- **TEXTE DE LA PAGE**:
——————

Dans un arrêt du 7 septembre 2022, la chambre criminelle juge que le caractère fictif des factures acquittées ne saurait à lui seul suffire à présumer que le dirigeant avait soit pris un intérêt direct ou indirect dans le règlement des factures fictives, soit favorisé une autre société ou entreprise dans laquelle il était intéressé directement ou indirectement.

Bien que non publié, cet arrêt du 7 septembre 2022, rendu par la chambre criminelle de la Cour de cassation mérite l’attention, non pas tant pour la solution qu’il prononce, parfaitement conforme aux principes irriguant la matière pénale, mais en raison de la pratique jurisprudentielle consistant à présumer l’intérêt personnel du dirigeant de société poursuivi du chef d’abus de biens sociaux.

L’interprétation présomptive de l’intérêt personnel

Pour rappel, les textes d’incrimination – notamment les articles L. 241-3 et L. 242-6 du code de commerce – définissent le délit d’abus de biens sociaux comme un acte d’usage intentionnel contraire à l’intérêt social commis par un dirigeant de société, à des fins personnelles ou pour favoriser une autre société ou entreprise dans laquelle il est intéressé directement ou indirectement.

D’un point de vue moral, la volonté de commettre un acte contraire à l’intérêt de la société qu’il administre, autrement appelé dol général, ne suffit pas à elle seule à caractériser le délit. Il faut en plus que le dirigeant social poursuive, en réalisant cet acte, un intérêt personnel.

Considérer le dol spécial comme un élément inutile ou « superfétatoire » (W. Jeandidier, Droit pénal des affaires, 6e éd., Dalloz, coll. « Précis », 2005, spéc. n° 276) revient à méconnaître le sens qu’a entendu conférer le législateur au délit d’abus de biens sociaux. En exigeant que le dirigeant social soit animé d’une volonté spécifique, il offre à celui-ci la liberté de mouvement nécessaire à la réalisation de sa gestion d’entreprise sans risque d’être sanctionné pénalement pour la prise de positions néfastes – quand bien même auraient-elles de graves conséquences – pour l’avenir de la société voire la commission de faute de gestion. L’exigence d’un tel dol spécial se justifie donc par le souci de ne pas freiner l’esprit d’entreprise.

——————

- **DONNÉES AFFICHÉES**:

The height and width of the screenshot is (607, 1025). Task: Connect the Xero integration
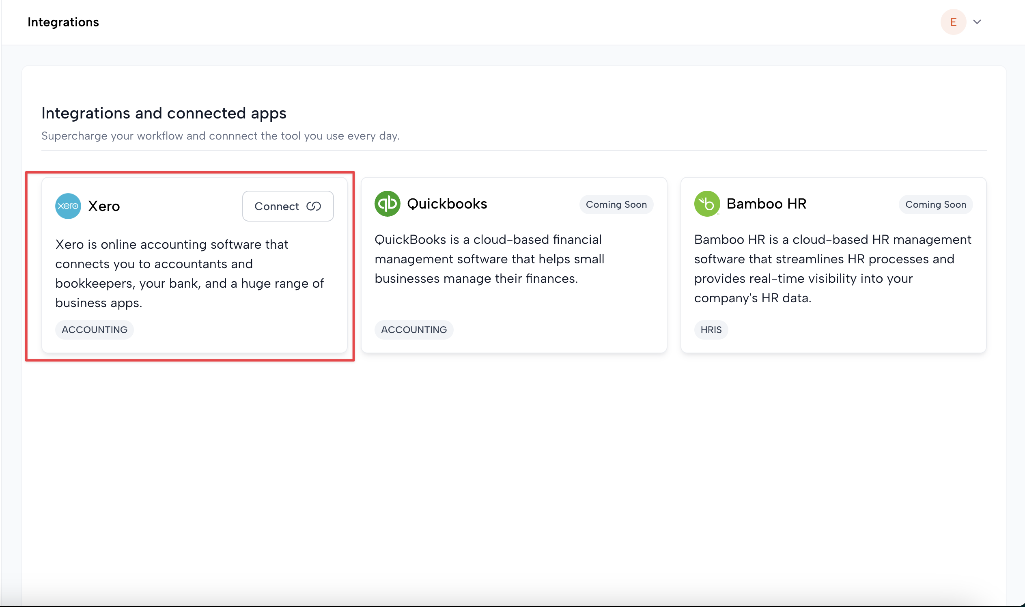tap(288, 206)
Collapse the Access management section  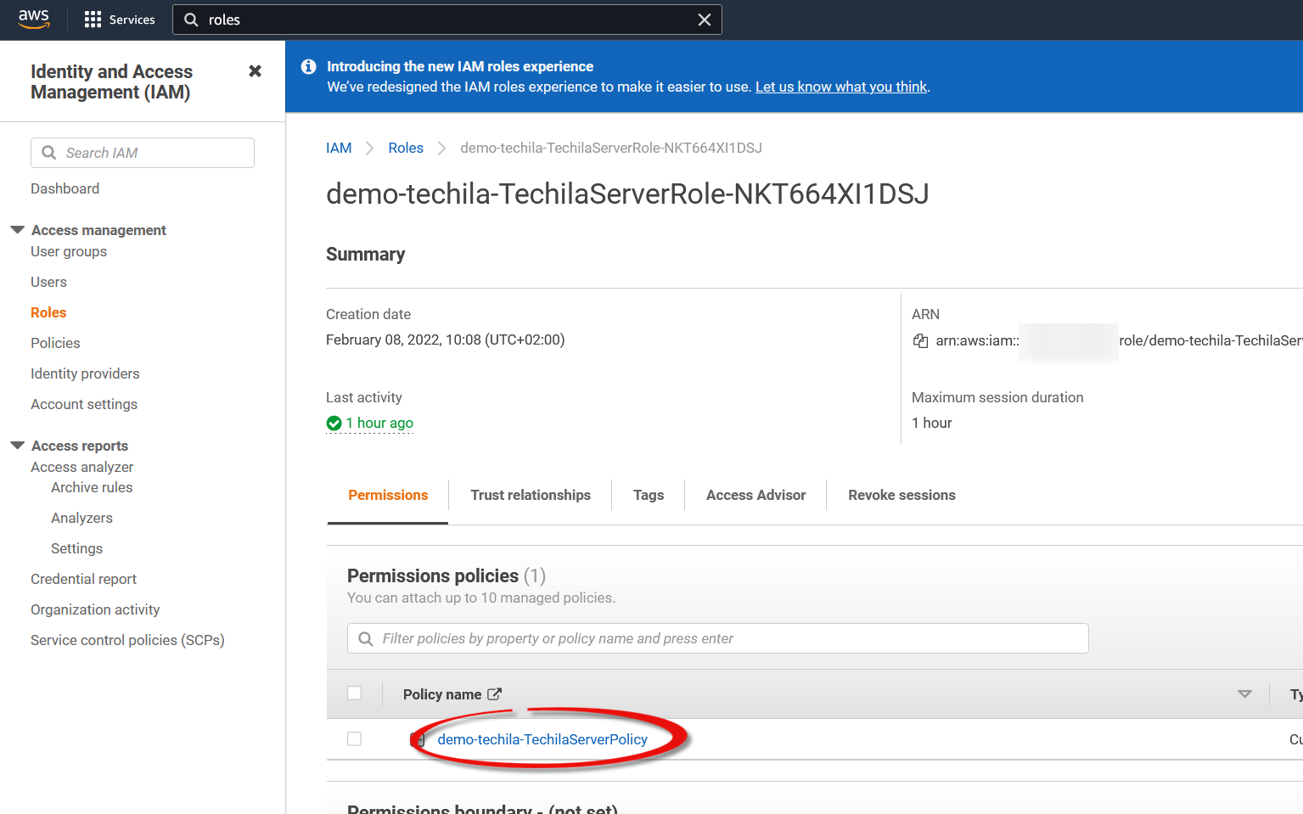coord(17,230)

——————

- **CONSIGNES**:
a – Quelles indications fournit la référence bibliographique entre parenthèses dans le texte sur l'abus de biens sociaux ? Donnez-les toutes.
b – Recopiez le passage du texte sur l'abus de biens sociaux qui commence par « Dans un arrêt » et se poursuit jusqu'à « chef d’abus de biens sociaux. ».
c – D'après le texte sur l'abus de biens sociaux, par quel souci se justifie l'exigence du dol spécial ?

- **RÉPONSES**:
a –
- Auteur : W. Jeandidier
- Titre : Droit pénal des affaires
- Édition : 6e éd.
- Éditeur : Dalloz
- Collection : « Précis »
- Année : 2005
- Numéro : spéc. n° 276

b –
Dans un arrêt du 7 septembre 2022, la chambre criminelle juge que le caractère fictif des factures acquittées ne saurait à lui seul suffire à présumer que le dirigeant avait soit pris un intérêt direct ou indirect dans le règlement des factures fictives, soit favorisé une autre société ou entreprise dans laquelle il était intéressé directement ou indirectement.

Bien que non publié, cet arrêt du 7 septembre 2022, rendu par la chambre criminelle de la Cour de cassation mérite l’attention, non pas tant pour la solution qu’il prononce, parfaitement conforme aux principes irriguant la matière pénale, mais en raison de la pratique jurisprudentielle consistant à présumer l’intérêt personnel du dirigeant de société poursuivi du chef d’abus de biens sociaux.

c – Par le souci de ne pas freiner l'esprit d'entreprise.